Nie lubimy, gdy szwenda się po pokoju, leży i patrzy w sufit. Gdy chodzi, marudzi i nie robi niczego wartościowego. Kiedy widzimy, iż dziecko się nudzi, w naszej głowie od razu zapala się czerwona lampka. "Muszę znaleźć mu jakieś zajęcie" – myślimy. "Pomaluj, porysuj, pobaw się klockami" – rzucamy cennymi radami. A kiedy uda nam się zająć czymś dziecko, rozpiera nas duma.
Nuda
Boimy się jej jak ognia. W szczególności, gdy dotyczy naszych dzieci. Nudę uważamy za najgorsze zło całego świata. Jesteśmy przekonane, iż świadczy o nas źle. O nas, jako matkach. "Nie zatroszczyłam się o swoje dziecko. Nie zapewniłam mu wystarczających atrakcji, zajęć dodatkowych. Nie dałam z siebie wystarczająco dużo. Jestem złą matką" – myślimy. Nie zdajemy sobie sprawy, iż nuda jest czymś, czego współczesne pokolenie dzieci bardzo potrzebuje.
Zbliżają się wakacje, a my gorączkowo szukamy zajęć, którymi wypełnimy naszym dzieciom czas. Od rana do wieczora, jeżeli się da, to bez chwili przerwy. Nieważne, co, jak i gdzie, ważne, by było. Owszem, warto zadbać o atrakcje i zajęcia dodatkowe, ale bez przesady. Z umiarem.
Dlaczego warto się nudzić?
Wokół nudy, a w szczególności tej dotyczącej dzieci narosło wiele stereotypów. Powtarzamy mity, które nie mają zbyt wiele wspólnego z rzeczywistością. Nuda kojarzy się nam z lenistwem, bezproduktywnością i apatią. Z czymś złym, czego najlepiej unikać. A czym tak naprawdę jest nuda?
To stan psychiczny, którego doświadcza każdy z nas. Nuda jest niezbędna do prawidłowego rozwoju, dzieci jej potrzebują. Nuda może pomóc rozwinąć kreatywność i poczucie własnej wartości.

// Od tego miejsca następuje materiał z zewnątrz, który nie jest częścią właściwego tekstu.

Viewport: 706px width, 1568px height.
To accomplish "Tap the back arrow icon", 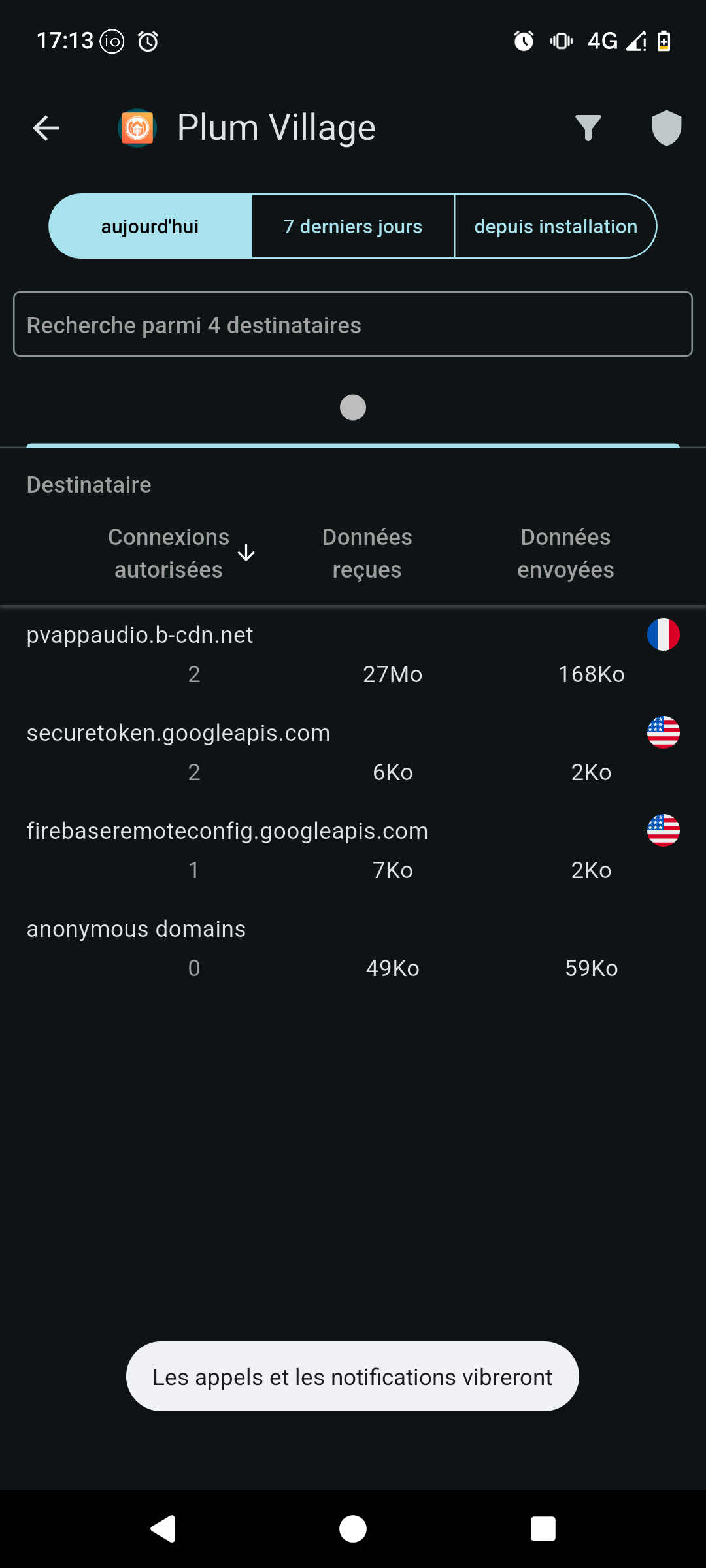I will [46, 128].
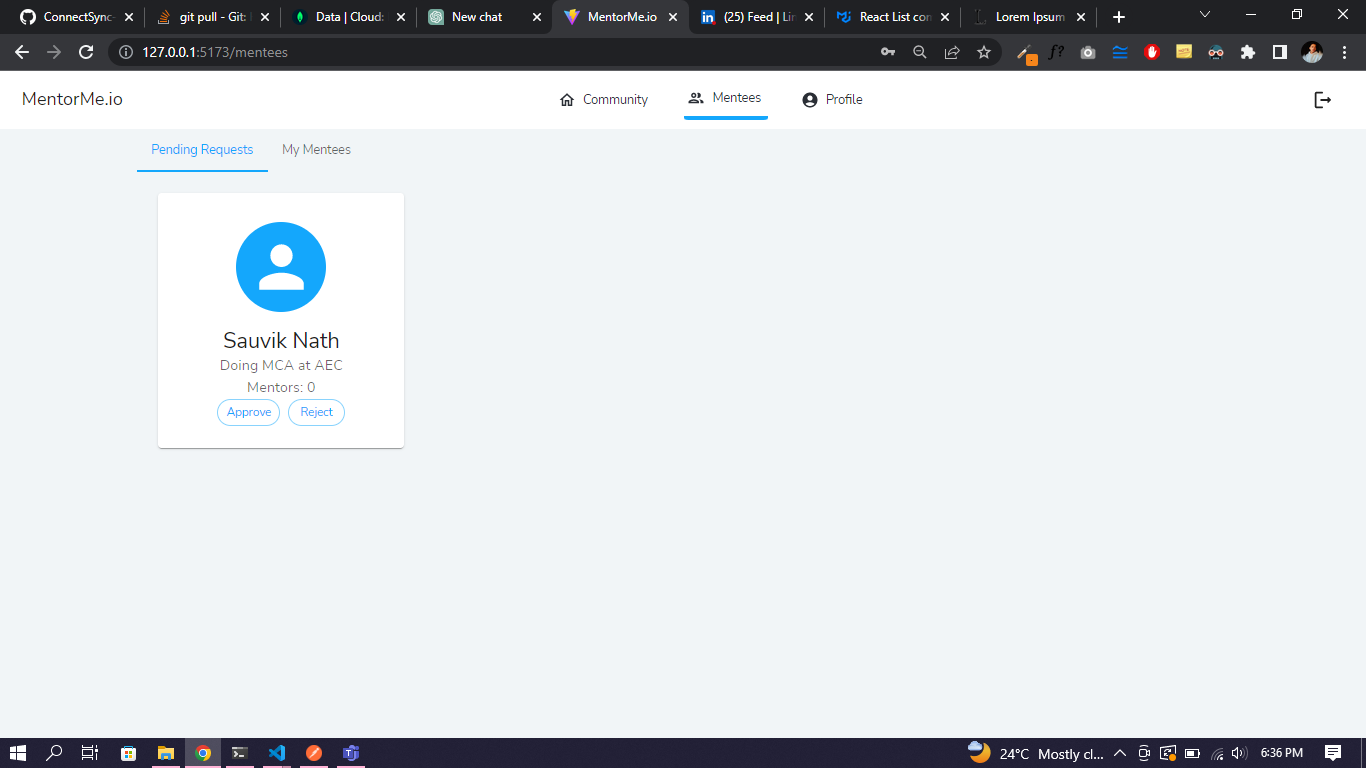Select the Community home icon
The height and width of the screenshot is (768, 1366).
click(567, 99)
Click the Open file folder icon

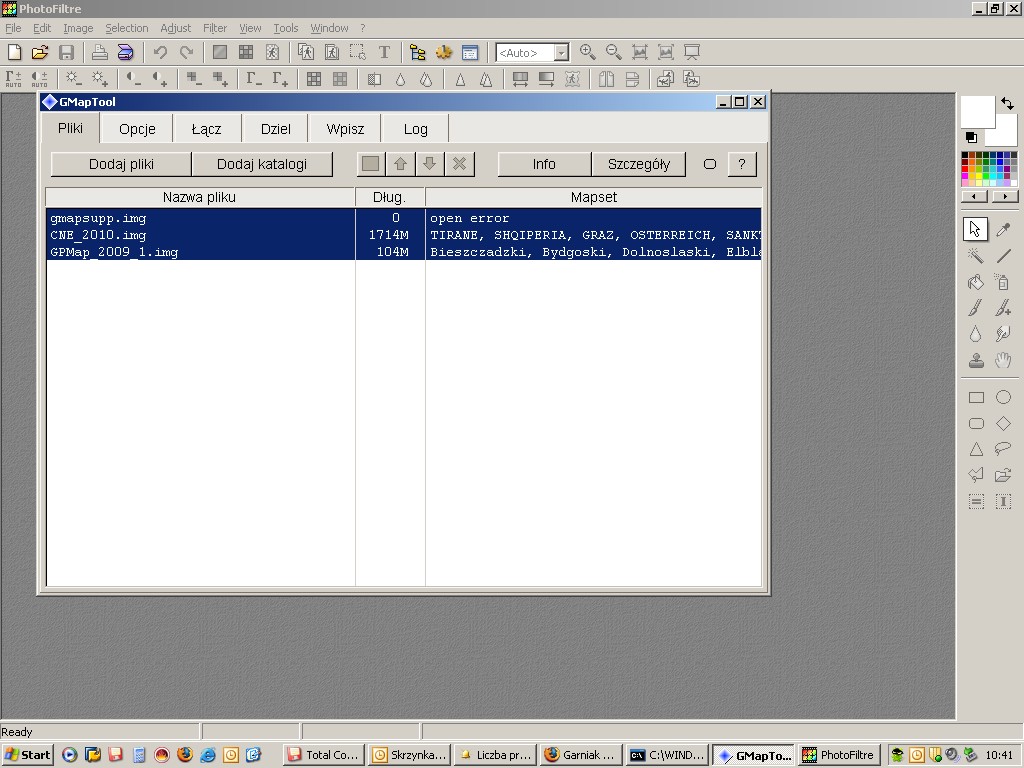(x=40, y=52)
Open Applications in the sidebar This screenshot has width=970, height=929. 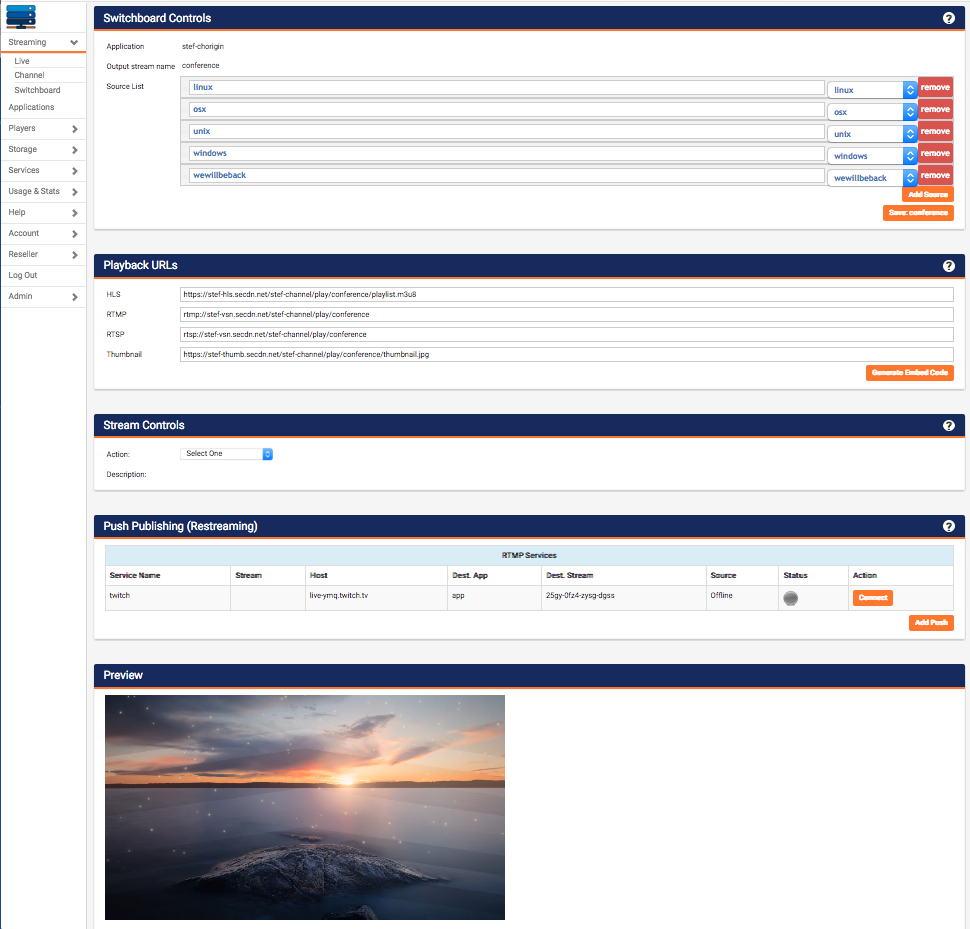[31, 107]
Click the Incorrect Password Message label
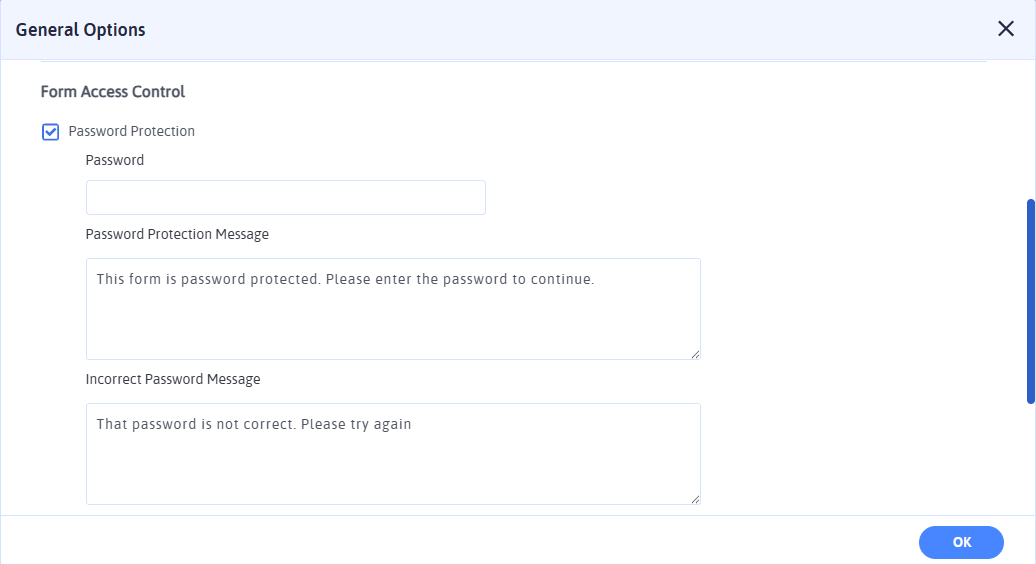This screenshot has height=564, width=1036. (173, 379)
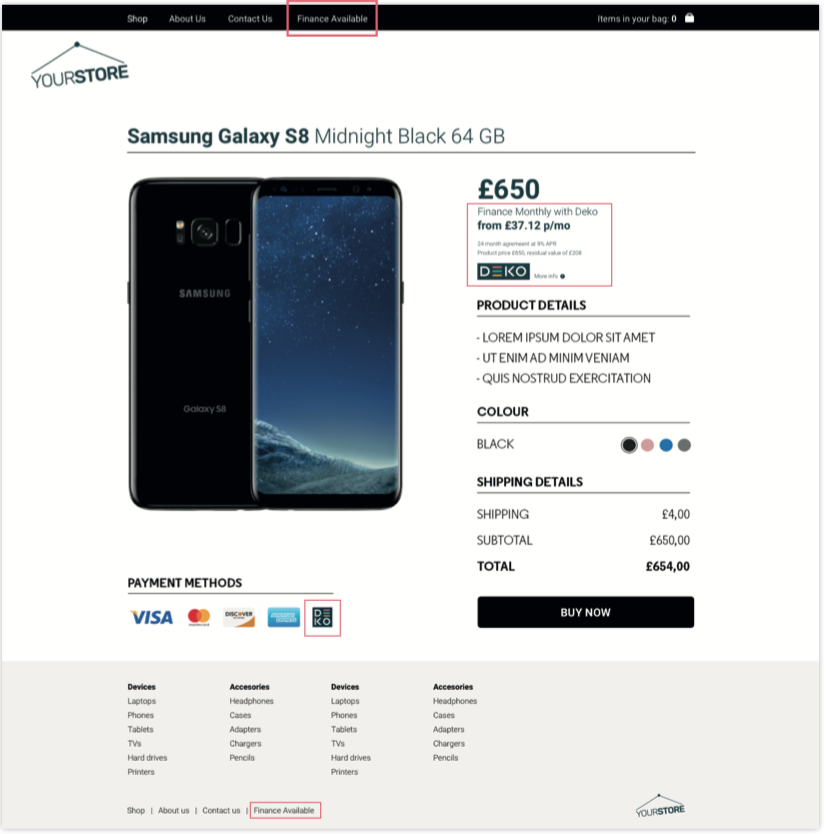826x834 pixels.
Task: Choose the black colour swatch
Action: point(629,445)
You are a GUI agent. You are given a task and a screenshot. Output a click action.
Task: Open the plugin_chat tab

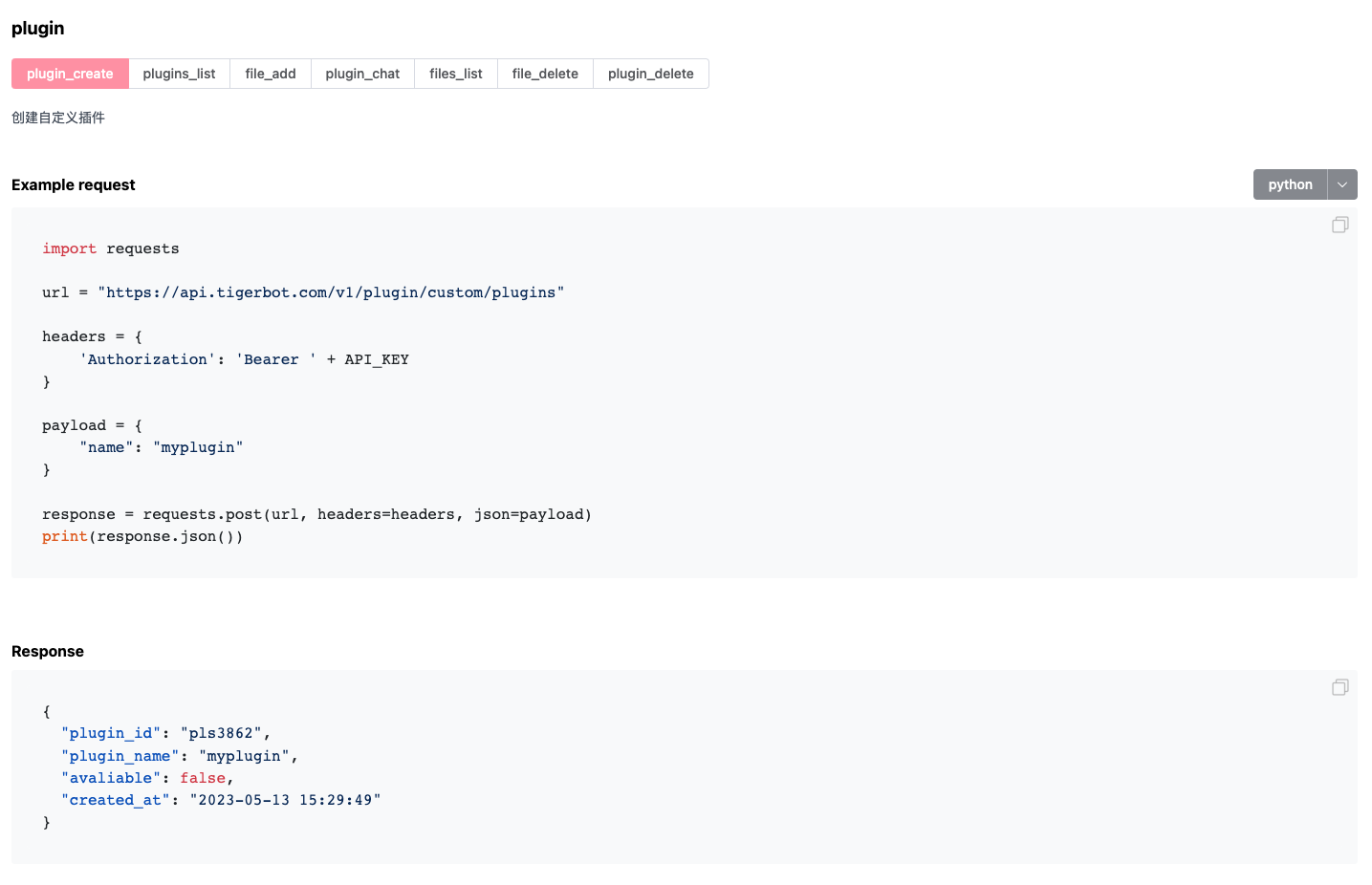(362, 74)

"Dzieci potrzebują czasu dla siebie, by oderwać się od tego, czym bombarduje nas świat zewnętrzny. By pomarzyć, zająć się własnymi myślami i zajęciami. By odkryć swoje zainteresowania i talenty" – twierdzi edukatorka dr Vanessa Lapointe.
Psychoterapeutka, Lara Jalloul prowadzi w mediach społecznościowych profil, gdzie między innymi zdradza, dlaczego warto pozwolić dzieciom na nudę.
Jak twierdzi, dzieci potrzebują wolnej przestrzeni, takiej bez stymulacji. Kiedy wypełniamy każdą wolną chwilę aktywnościami, grami, zabawami, nie dajemy im przestrzeni na reset. Taki stan rzeczy może doprowadzić do wypalenia.
Kreatywność
Jedną z większych korzyści płynących z nudy jest rozwój kreatywności. Wolne, nieograniczone niczym myśli, wędrują tam, gdzie chcą, gdzie czują się najlepiej. Dzieci wpadają na jakiś pomysł, podejmują się jakiegoś zadania, przejmują inicjatywę.
Rozpoczynają przygodę, której są głównymi bohaterami. Zaczynają podejmować ryzyko, myślą nieszablonowo. Wyobraźnia przejmuje nad nimi kontrolę i przenosi do świata, w którym chciałyby się znaleźć. Kreatywność to wielkie narzędzie, którym dobrze, by dysponowały już od najmłodszych lat.
Nie próbuj jej zwalczać, a zaakceptuj fakt, iż nuda twojemu dziecka jest potrzebna. Ba! Co więcej, tobie także. Współczesne pokolenie dzieci jest bardzo przebodźcowane. Natłok informacji, intensywnych dźwięków, kolorów, mieniących się i grających zabawek czy interakcji cyfrowych to dla nich za dużo.
Nuda pomaga spotkać się ze swoimi potrzebami, to dzięki niej lepiej słyszymy własne myśli. Mamy wgląd we własną osobowość, która w okresie dziecięcym dopiero się buduje. To dzięki niej maluchy lepiej poznają siebie, a tym samym stają się pewniejsze i postrzegają siebie w lepszym świetle.